Bild: Zum Geburtstag wünschte sie sich "Frieden auf Erden und hübsche Kleider…
Erwachsene Vorstellungen über Kinder widerlegen – das war stets auch Astrid
Lindgrens Sache. Zwar mag Joanne K. Rowling weltweit mehr Bücher verkauft
haben als die Schwedin, Lindgren jedoch hat das Bild, das Menschen von
Kindern haben, nachhaltig verändert. Ihre unverwechselbaren Figuren aus 82
Büchern – respektlos, frech und selbstbewusst – prägten und begleiten
Kindheiten weltweit. Ihre Bücher wurden in 90 Sprache übersetzt.
Wie berühmt Lindgren tatsächlich war, macht Kathrin Hahnemann gleich zu
Beginn ihrer Lindgren-Biografie deutlich. Und kontrastiert den Hype um die
Pippi-Langstrumpf-Erfinderin mit deren eigenen Worten: "Was für ein
Aufstand um diesen Menschen Astrid Lindgren!" Klar, dass die im
bescheidenen Småland aufgewachsene Bauerntochter wenig von Glamour hielt.
Als zweites von vier Kindern 1907 geboren, erlebt Astrid Ericsson, wie sie
damals hieß, genau die Idylle, die sie der Kinderliteratur später mit
Büchern wie "Wir Kinder von Bullerbü", "Michel aus Lönneberga" und "Madita"
einschreiben wird.
Die Natur und das endlose Spielen – "wir spielten und spielten, so dass es
das reine Wunder war, dass wir uns nicht totgespielt haben" – sind die
Koordinaten von Astrids Kindheit. Während die Erwachsenen hart arbeiten
müssen, sind die Kinder sich selbst überlassen. Mit vielen Anekdoten macht
Hahnemann Astrids Kindheit erlebbar und verrät, wie tatsächlich Erlebtes in
späteren Büchern seinen Niederschlag findet.

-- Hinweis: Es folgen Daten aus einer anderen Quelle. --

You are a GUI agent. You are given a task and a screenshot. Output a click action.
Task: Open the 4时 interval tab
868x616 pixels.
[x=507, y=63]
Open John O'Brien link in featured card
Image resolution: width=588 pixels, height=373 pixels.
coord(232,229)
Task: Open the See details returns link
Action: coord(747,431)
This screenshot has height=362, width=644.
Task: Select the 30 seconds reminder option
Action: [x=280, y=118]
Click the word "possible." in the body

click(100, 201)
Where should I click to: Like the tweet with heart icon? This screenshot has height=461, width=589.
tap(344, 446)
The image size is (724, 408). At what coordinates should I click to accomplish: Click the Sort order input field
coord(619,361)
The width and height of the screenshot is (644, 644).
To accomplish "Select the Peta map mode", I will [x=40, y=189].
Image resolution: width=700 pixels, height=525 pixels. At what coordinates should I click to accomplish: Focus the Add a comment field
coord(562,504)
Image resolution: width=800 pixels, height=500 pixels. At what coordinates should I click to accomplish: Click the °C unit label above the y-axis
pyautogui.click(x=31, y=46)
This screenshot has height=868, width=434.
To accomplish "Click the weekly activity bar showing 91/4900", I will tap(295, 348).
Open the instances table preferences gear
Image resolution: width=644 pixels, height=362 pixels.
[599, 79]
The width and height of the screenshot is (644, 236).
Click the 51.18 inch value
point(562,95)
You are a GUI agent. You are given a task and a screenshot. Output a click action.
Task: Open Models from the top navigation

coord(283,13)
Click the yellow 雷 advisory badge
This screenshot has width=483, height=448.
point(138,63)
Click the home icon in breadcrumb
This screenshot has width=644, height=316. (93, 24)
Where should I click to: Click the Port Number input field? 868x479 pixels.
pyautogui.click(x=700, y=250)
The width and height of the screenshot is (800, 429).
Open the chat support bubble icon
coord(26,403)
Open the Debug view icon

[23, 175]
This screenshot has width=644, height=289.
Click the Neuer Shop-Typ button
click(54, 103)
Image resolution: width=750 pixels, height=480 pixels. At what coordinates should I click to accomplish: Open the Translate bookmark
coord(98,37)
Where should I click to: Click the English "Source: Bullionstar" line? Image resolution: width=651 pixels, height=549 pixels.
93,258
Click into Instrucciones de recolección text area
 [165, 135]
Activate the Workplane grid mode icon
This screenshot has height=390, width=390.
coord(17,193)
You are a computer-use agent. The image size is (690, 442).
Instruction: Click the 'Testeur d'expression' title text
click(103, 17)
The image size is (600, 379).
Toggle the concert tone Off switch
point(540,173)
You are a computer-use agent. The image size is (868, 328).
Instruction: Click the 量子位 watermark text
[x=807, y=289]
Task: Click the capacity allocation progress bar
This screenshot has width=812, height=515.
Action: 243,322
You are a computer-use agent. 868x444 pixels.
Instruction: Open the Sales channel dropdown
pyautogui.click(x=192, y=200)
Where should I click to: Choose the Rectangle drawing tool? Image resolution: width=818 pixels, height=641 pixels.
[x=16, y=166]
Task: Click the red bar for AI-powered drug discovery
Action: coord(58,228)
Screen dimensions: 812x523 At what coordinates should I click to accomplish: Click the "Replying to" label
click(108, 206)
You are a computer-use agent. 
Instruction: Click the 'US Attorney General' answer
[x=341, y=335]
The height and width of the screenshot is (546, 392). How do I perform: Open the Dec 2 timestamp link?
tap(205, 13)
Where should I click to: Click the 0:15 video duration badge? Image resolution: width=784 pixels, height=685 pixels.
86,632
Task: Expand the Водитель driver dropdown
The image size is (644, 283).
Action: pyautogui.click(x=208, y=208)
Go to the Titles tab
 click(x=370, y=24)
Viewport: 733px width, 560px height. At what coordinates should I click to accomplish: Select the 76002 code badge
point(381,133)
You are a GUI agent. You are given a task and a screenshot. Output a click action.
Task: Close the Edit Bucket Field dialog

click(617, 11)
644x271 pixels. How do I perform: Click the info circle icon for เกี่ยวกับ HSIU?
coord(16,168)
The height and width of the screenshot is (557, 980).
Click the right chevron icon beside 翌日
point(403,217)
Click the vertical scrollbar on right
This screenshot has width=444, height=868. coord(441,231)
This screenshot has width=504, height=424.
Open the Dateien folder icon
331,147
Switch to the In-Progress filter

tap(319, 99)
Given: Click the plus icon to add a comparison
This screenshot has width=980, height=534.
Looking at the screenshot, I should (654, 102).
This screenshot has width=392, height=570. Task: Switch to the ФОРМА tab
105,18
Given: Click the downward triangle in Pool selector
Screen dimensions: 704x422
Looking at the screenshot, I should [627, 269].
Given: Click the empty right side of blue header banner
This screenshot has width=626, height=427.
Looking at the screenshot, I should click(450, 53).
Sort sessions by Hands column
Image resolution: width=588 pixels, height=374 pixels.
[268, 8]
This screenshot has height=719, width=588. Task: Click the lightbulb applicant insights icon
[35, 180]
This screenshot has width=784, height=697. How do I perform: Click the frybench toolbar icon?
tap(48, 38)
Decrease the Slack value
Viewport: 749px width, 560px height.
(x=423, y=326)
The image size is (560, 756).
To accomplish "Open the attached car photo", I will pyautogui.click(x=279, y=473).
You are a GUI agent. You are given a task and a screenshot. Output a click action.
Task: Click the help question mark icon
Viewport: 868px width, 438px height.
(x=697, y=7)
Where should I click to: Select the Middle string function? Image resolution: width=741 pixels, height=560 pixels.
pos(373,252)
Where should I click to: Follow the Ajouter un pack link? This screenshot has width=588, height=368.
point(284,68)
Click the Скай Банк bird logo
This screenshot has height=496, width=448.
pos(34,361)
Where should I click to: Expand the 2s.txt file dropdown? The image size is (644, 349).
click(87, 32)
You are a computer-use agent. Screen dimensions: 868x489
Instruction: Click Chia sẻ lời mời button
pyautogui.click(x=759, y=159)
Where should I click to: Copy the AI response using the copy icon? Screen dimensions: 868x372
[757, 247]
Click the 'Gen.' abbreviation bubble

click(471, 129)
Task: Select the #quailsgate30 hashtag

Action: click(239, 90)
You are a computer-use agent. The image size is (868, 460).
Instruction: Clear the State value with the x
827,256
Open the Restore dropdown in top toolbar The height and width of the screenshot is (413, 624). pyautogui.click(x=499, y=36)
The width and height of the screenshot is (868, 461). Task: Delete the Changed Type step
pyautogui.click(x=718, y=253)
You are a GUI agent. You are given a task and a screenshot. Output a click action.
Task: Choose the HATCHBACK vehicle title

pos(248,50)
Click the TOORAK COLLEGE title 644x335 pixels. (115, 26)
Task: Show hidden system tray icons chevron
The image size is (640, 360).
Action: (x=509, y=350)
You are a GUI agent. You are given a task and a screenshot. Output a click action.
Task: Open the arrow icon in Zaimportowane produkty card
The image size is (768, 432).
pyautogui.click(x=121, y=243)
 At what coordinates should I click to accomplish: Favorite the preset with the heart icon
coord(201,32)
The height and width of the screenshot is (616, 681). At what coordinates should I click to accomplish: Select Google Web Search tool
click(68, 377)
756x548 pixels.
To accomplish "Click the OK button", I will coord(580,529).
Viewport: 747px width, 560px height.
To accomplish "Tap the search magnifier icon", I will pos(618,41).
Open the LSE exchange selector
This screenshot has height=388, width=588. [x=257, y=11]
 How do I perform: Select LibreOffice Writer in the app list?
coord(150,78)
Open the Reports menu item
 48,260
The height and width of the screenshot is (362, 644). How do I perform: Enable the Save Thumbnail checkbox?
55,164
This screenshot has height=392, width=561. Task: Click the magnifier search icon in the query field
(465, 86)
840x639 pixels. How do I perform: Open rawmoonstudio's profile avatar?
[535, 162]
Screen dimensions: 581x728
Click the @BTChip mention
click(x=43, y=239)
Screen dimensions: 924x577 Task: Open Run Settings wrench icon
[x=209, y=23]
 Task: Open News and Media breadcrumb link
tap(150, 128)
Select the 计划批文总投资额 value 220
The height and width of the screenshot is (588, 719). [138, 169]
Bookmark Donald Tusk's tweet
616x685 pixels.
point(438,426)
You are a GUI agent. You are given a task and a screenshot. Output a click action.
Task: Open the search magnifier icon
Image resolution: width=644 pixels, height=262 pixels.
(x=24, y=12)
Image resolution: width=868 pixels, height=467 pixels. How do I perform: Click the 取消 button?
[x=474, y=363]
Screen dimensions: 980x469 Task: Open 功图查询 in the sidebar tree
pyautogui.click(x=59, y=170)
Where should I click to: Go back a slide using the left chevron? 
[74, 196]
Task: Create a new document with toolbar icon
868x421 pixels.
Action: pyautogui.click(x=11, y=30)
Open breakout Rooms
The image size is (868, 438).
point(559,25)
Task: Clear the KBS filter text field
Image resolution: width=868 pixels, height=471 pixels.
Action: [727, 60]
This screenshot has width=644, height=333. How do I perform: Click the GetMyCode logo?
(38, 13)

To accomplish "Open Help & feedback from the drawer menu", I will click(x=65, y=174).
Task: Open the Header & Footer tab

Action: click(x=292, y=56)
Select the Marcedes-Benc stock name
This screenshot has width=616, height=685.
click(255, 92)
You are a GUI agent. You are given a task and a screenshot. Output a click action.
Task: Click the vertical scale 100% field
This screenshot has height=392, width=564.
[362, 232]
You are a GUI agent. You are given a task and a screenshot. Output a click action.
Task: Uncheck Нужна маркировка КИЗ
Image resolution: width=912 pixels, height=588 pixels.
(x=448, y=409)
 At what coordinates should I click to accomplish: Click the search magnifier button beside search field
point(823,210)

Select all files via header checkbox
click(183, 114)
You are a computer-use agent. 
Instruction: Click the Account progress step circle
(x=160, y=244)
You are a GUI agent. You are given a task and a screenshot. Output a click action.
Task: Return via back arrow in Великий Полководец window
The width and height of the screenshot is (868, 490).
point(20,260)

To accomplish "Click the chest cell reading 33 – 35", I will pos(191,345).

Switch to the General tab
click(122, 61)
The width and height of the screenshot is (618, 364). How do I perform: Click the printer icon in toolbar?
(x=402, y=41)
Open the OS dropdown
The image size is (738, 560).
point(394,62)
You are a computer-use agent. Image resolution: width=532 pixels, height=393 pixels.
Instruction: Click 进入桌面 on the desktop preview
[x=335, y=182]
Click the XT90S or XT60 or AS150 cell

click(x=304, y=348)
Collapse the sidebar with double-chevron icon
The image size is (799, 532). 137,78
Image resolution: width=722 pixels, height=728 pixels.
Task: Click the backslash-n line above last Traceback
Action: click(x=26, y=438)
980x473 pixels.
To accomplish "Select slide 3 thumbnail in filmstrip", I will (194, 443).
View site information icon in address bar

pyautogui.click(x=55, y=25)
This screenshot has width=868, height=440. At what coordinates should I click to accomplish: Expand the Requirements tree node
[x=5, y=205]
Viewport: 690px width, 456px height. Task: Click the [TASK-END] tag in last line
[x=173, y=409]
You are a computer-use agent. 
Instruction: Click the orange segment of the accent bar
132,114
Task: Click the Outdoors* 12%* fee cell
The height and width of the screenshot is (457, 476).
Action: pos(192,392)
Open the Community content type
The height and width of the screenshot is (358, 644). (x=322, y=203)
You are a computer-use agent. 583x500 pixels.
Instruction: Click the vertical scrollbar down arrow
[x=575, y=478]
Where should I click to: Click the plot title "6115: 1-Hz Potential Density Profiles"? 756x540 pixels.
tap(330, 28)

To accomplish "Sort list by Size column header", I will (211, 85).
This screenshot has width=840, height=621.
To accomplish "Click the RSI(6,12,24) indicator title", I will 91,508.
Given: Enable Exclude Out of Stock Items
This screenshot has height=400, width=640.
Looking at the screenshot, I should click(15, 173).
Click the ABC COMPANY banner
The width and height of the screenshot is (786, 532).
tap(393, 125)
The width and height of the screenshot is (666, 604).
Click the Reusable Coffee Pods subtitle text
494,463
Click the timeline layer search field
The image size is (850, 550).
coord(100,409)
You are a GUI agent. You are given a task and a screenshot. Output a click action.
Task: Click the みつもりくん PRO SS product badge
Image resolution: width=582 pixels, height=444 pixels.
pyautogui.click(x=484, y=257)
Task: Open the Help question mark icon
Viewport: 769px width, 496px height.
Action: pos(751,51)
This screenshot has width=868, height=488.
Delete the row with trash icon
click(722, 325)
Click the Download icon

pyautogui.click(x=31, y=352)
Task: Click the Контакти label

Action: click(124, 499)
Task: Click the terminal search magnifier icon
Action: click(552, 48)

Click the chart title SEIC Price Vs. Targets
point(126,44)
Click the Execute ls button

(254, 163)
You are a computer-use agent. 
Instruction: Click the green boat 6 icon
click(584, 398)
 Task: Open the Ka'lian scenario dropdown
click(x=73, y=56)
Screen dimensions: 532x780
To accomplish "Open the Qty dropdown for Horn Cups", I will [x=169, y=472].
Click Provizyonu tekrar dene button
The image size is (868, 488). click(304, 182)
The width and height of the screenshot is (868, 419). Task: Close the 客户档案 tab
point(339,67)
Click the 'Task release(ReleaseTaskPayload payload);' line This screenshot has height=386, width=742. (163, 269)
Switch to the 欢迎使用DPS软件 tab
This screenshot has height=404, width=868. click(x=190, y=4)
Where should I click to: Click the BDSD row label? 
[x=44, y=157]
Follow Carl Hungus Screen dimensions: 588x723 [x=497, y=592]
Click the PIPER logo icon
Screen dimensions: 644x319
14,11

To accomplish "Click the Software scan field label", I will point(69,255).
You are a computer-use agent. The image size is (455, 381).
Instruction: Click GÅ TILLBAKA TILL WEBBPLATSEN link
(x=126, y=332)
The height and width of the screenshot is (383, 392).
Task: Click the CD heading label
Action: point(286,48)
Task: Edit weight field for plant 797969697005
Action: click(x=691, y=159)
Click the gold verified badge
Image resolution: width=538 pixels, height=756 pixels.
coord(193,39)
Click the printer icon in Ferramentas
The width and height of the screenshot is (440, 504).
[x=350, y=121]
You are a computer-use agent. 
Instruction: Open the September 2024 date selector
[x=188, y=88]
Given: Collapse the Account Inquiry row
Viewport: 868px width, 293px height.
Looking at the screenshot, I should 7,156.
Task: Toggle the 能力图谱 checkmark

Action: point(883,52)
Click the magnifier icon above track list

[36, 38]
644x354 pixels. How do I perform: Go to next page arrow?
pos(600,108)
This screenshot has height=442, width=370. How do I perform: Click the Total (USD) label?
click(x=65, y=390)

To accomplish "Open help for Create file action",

Vielleicht hing Astrid Lindgren ihrer Bauernhofkindheit so sehr nach, weil
sie sie so abrupt verlassen musste. Mit 18 Jahren wird sie ungewollt
schwanger und zieht nach Stockholm, um sich allein durchzuschlagen. Ihren
Sohn bringt sie in Kopenhagen zur Welt, weil man dort den Namen des Vaters
nicht zu nennen braucht.
Bis sie ihr erstes Buch schreibt, vergehen jedoch noch viele Jahre.
Zunächst arbeitet sie als Sekretärin, lernt ihren späteren Mann kennen,
heiratet und bekommt eine Tochter. Später ist sie Hausfrau und Mutter.
Irgendwann schreibt sie die Geschichten über ein Mädchen mit Namen Pippi
Langstrumpf, die sie ihrer Tochter Karin erzählt, auf und die werden – nach
dem zweiten Anlauf – verlegt. Eine Ikone der Kinderliteratur – und des
Feminismus! – ist geboren.
Weitere Geschichten und Bücher folgen. Lindgren erfindet nicht nur
respektlose Heldinnen und dreiste Fantasiewesen, sondern enttabuisiert
Themen, die in der heilen Welt der Kinderliteratur gemieden werden, wie Tod
und Krieg, in "Die Brüder Löwenherz" und "Ronja Räubertochter".
## Kindern alles zumuten
Lindgren schreibt und schreibt und wird immer berühmter. Obwohl sie das
persönlich wenig interessiert, erkennt sie, dass Leute dem, was sie in der
Öffentlichkeit sagt, Beachtung schenken, selbst Politiker. Von da an
beginnt sie Einfluss zu nehmen, sie meldet sich zu Wort. In ihrer Rede zum
Friedenspreis des Deutschen Buchhandels 1978 fordert sie, Eltern sollen
ihre Kinder ohne Gewalt erziehen, wenn sie Frieden auf der Welt wünschen.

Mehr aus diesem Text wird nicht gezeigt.